Las tierras de Berchtesgaden, aquellas que inspiraron a los paisajistas románticos, se adentran en Austria como una pequeña punta de flecha y no puedo evitar acordarme de otro romántico: Schubert.
"En la casa donde me alojo, hay ocho niñas, casi todas bastante bonitas. Como puedes ver, no voy a estar aburrido..." Así se expresaba Franz Schubert en 1819 en una carta dirigida a su hermano desde Stayr, una apacible localidad austriaca, donde se alojaba en casa de Sylvester Paumgartner, un adinerado violonchelista aficionado que organizaba veladas musicales en las que Schubert era el centro de atención.
Paumgartner era un profundo admirador de toda la música de Schubert, en especial de su lied “Die Forelle”, La Trucha, inspirado en un poema de Christian Friedrich Schubart, y no dudó en pedirle a su huésped que compusiera una obra con gran contenido para violonchelo basada en su admirada canción. Así nació el Quinteto para piano y cuerda en La mayor “La Trucha”.
Schubert, rodeado de ocho bonitas niñas y en un entorno de naturaleza exuberante, compuso una obra rebosante de optimismo que nos transporta a ríos de aguas cristalinas en los que no es difícil imaginar las evoluciones de una trucha, plateada, esbelta, saltarina.
Las recetas peruanas incluyen el ají, un tipo de pimiento que no he sido capaz de encontrar. Y puestos a no seguir la ortodoxia del ceviche, me permito algunas licencias. Durante una hora, antes de utilizar el zumo de lima maceré un ajo y una guindilla verde. Fileteados y bien desespinados los lomos de la trucha se sumergen durante una media hora en el zumo de lima, previamente retirados el ajo y la guindilla. Unas lascas de cebolla morada y unas vueltas de molinillo de pimienta rosa completan este ceviche.

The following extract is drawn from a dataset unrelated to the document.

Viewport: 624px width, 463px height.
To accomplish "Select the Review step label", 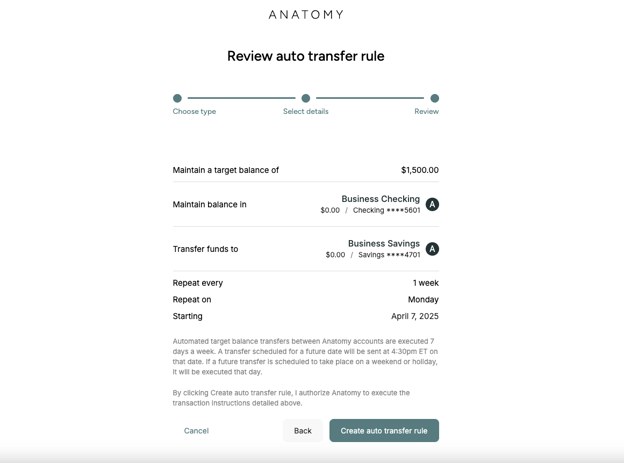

La acidez del plato no facilita la elección del vino, pero ya que veníamos de tierras alemanas al iniciar este artículo, un riesling o un gewürtztraminer serán buenos compañeros del ceviche.
Por cuestiones de presentación elegí unas truchas arcoíris de carnes blancas. Y digo de presentación, que no de sabor, pues en la trucha de piscifactoría el ser o no ser asalmonada tan sólo es cuestión de imagen. El color lo aporta un pigmento natural que se añade al pienso: la astaxantina, que proviene de caparazones de crustáceos. Cuando en el medio natural truchas y salmones ingieren pequeños crustáceos adquieren su bonito color anaranjado-rosado. En las piscifactorías tan sólo es voluntad humana el que sus carnes sean más o menos vistosas, en cualquier caso no afecta ni al sabor ni a las propiedades nutricionales del pescado.

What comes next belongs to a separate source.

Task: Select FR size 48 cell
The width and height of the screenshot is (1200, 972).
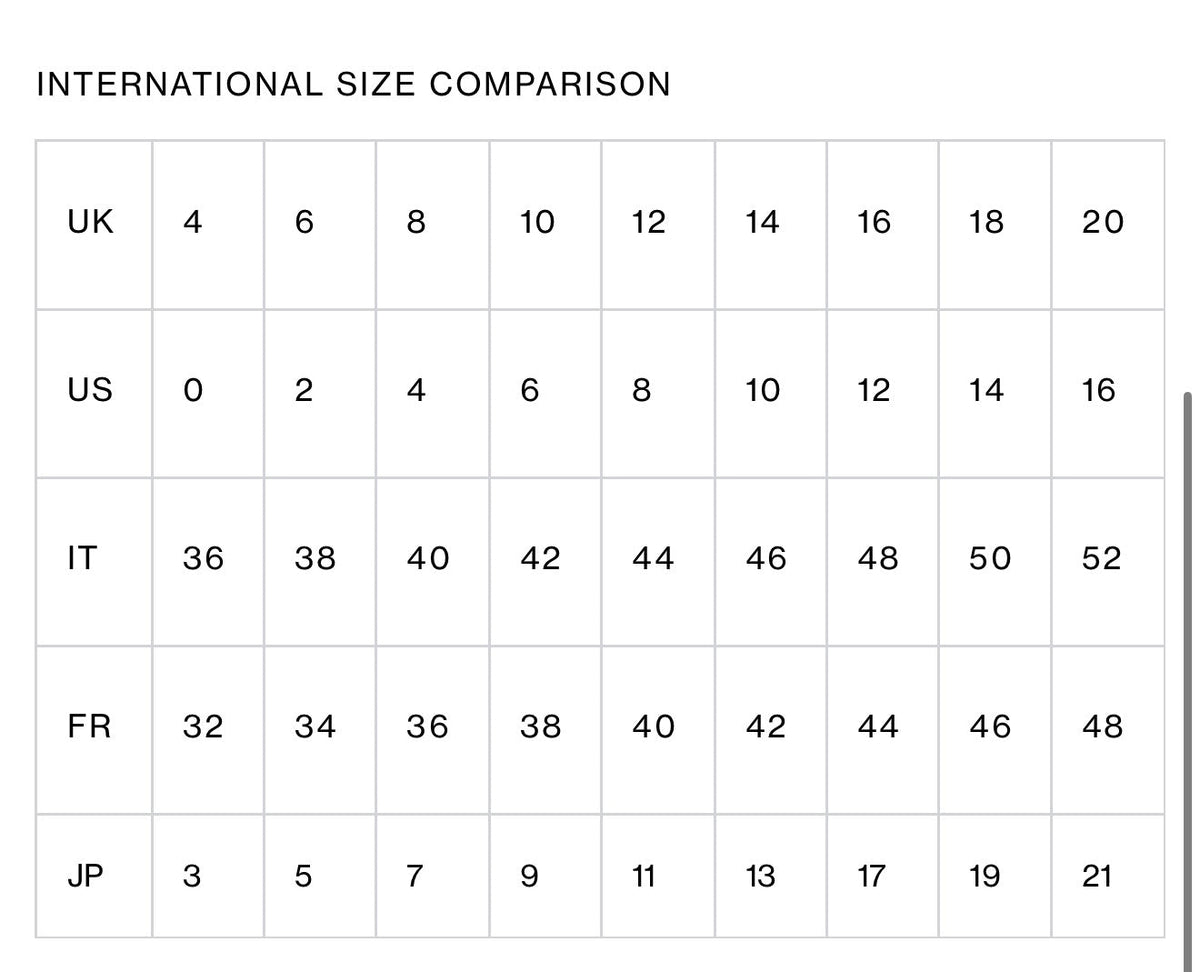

Mucho más sosegada y cálida, como el Adagio de Die Forelle, es esta cazuela de trucha con puerro. Una fina y abundante juliana de puerro debe rehogarse en el mismo aceite de oliva virgen donde haya perdido su crudeza la harina que vestían unas truchas con el vientre relleno de jamón, que habremos apartado para dar cabida al puerro. Cuando la juliana haya perdido toda su rigidez, las truchas volverán a la cazuela a reposar durante unos quince minutos sobre el puerro bañadas en agua o caldo muy suave de jamón y verduras. Poco antes de terminar la cocción añadiremos perejil picado. Es cuestión de gustos triturar la verdura y pasarla por el chino o añadir también unos taquitos de jamón.

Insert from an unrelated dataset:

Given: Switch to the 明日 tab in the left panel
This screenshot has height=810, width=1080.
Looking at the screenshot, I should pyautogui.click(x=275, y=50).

Para acompañar estas truchas, un blanco que haya moderado su altanería juvenil en un corto encierro de roble armonizará bien con la suavidad del plato. Quizá un Rías Baixas fermentado en barrica, sin olvidar algunos extremeños como el Viña Puebla blanco fermentado en barrica de Bodegas Toribio o el Alunado de Pago de los Balancines. Tampoco despreciaría algún rosado y, por seguir con la tierra, el Pinot Noir de Coloma o el Nadir de Pago de las Encomiendas cumplirán con solvencia.